BEGIN

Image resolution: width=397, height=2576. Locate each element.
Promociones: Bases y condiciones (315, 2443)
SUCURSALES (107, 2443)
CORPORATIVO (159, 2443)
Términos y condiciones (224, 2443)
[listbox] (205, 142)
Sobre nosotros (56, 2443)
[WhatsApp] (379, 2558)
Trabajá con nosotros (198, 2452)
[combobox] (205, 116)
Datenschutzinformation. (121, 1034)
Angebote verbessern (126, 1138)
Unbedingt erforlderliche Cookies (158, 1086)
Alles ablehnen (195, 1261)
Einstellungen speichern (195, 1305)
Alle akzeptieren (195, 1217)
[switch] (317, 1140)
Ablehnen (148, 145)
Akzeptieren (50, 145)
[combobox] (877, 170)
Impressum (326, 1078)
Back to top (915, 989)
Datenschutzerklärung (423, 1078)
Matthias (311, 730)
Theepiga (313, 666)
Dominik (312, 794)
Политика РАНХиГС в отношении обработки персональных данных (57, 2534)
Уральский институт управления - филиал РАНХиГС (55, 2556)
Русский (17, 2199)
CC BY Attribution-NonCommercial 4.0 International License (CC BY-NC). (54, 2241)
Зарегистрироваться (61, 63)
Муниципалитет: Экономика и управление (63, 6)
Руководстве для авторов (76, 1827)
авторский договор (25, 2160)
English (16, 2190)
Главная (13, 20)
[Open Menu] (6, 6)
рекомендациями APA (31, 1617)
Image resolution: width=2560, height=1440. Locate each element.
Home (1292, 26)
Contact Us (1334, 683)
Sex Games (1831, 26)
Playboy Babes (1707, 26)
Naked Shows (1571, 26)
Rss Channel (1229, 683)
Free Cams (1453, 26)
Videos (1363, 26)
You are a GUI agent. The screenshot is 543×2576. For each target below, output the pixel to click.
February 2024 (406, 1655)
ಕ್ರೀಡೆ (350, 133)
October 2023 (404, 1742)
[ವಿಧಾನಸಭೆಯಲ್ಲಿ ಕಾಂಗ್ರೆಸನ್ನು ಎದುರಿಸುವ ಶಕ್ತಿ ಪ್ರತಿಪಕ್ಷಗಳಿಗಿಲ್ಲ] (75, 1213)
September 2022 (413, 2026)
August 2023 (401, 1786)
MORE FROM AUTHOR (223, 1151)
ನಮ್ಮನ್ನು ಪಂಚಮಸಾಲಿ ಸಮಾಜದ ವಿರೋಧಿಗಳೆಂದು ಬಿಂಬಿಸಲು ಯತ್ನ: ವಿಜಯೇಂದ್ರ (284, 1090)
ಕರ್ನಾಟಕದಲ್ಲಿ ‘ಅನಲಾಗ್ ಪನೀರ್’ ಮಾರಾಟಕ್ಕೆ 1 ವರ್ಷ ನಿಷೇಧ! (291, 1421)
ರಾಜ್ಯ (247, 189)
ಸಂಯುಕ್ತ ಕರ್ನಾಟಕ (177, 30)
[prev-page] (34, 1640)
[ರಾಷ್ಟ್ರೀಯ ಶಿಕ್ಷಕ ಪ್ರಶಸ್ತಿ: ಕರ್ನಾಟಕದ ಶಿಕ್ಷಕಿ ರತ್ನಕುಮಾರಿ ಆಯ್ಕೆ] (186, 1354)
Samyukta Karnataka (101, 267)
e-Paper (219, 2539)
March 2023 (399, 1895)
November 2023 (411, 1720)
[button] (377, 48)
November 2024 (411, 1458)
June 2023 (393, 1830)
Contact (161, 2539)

END

### Exercise objective
Print out the whole listing exactly as it appears.

### Answer section
Image resolution: width=397, height=2576. Locate each element.
Promociones: Bases y condiciones (315, 2443)
SUCURSALES (107, 2443)
CORPORATIVO (159, 2443)
Términos y condiciones (224, 2443)
[listbox] (205, 142)
Sobre nosotros (56, 2443)
[WhatsApp] (379, 2558)
Trabajá con nosotros (198, 2452)
[combobox] (205, 116)
Datenschutzinformation. (121, 1034)
Angebote verbessern (126, 1138)
Unbedingt erforlderliche Cookies (158, 1086)
Alles ablehnen (195, 1261)
Einstellungen speichern (195, 1305)
Alle akzeptieren (195, 1217)
[switch] (317, 1140)
Ablehnen (148, 145)
Akzeptieren (50, 145)
[combobox] (877, 170)
Impressum (326, 1078)
Back to top (915, 989)
Datenschutzerklärung (423, 1078)
Matthias (311, 730)
Theepiga (313, 666)
Dominik (312, 794)
Политика РАНХиГС в отношении обработки персональных данных (57, 2534)
Уральский институт управления - филиал РАНХиГС (55, 2556)
Русский (17, 2199)
CC BY Attribution-NonCommercial 4.0 International License (CC BY-NC). (54, 2241)
Зарегистрироваться (61, 63)
Муниципалитет: Экономика и управление (63, 6)
Руководстве для авторов (76, 1827)
авторский договор (25, 2160)
English (16, 2190)
Главная (13, 20)
[Open Menu] (6, 6)
рекомендациями APA (31, 1617)
Image resolution: width=2560, height=1440. Locate each element.
Home (1292, 26)
Contact Us (1334, 683)
Sex Games (1831, 26)
Playboy Babes (1707, 26)
Naked Shows (1571, 26)
Rss Channel (1229, 683)
Free Cams (1453, 26)
Videos (1363, 26)
You are a GUI agent. The screenshot is 543×2576. For each target below, output the pixel to click.
February 2024 (406, 1655)
ಕ್ರೀಡೆ (350, 133)
October 2023 (404, 1742)
[ವಿಧಾನಸಭೆಯಲ್ಲಿ ಕಾಂಗ್ರೆಸನ್ನು ಎದುರಿಸುವ ಶಕ್ತಿ ಪ್ರತಿಪಕ್ಷಗಳಿಗಿಲ್ಲ] (75, 1213)
September 2022 (413, 2026)
August 2023 (401, 1786)
MORE FROM AUTHOR (223, 1151)
ನಮ್ಮನ್ನು ಪಂಚಮಸಾಲಿ ಸಮಾಜದ ವಿರೋಧಿಗಳೆಂದು ಬಿಂಬಿಸಲು ಯತ್ನ: ವಿಜಯೇಂದ್ರ (284, 1090)
ಕರ್ನಾಟಕದಲ್ಲಿ ‘ಅನಲಾಗ್ ಪನೀರ್’ ಮಾರಾಟಕ್ಕೆ 1 ವರ್ಷ ನಿಷೇಧ! (291, 1421)
ರಾಜ್ಯ (247, 189)
ಸಂಯುಕ್ತ ಕರ್ನಾಟಕ (177, 30)
[prev-page] (34, 1640)
[ರಾಷ್ಟ್ರೀಯ ಶಿಕ್ಷಕ ಪ್ರಶಸ್ತಿ: ಕರ್ನಾಟಕದ ಶಿಕ್ಷಕಿ ರತ್ನಕುಮಾರಿ ಆಯ್ಕೆ] (186, 1354)
Samyukta Karnataka (101, 267)
e-Paper (219, 2539)
March 2023 (399, 1895)
November 2023 (411, 1720)
[button] (377, 48)
November 2024 (411, 1458)
June 2023 (393, 1830)
Contact (161, 2539)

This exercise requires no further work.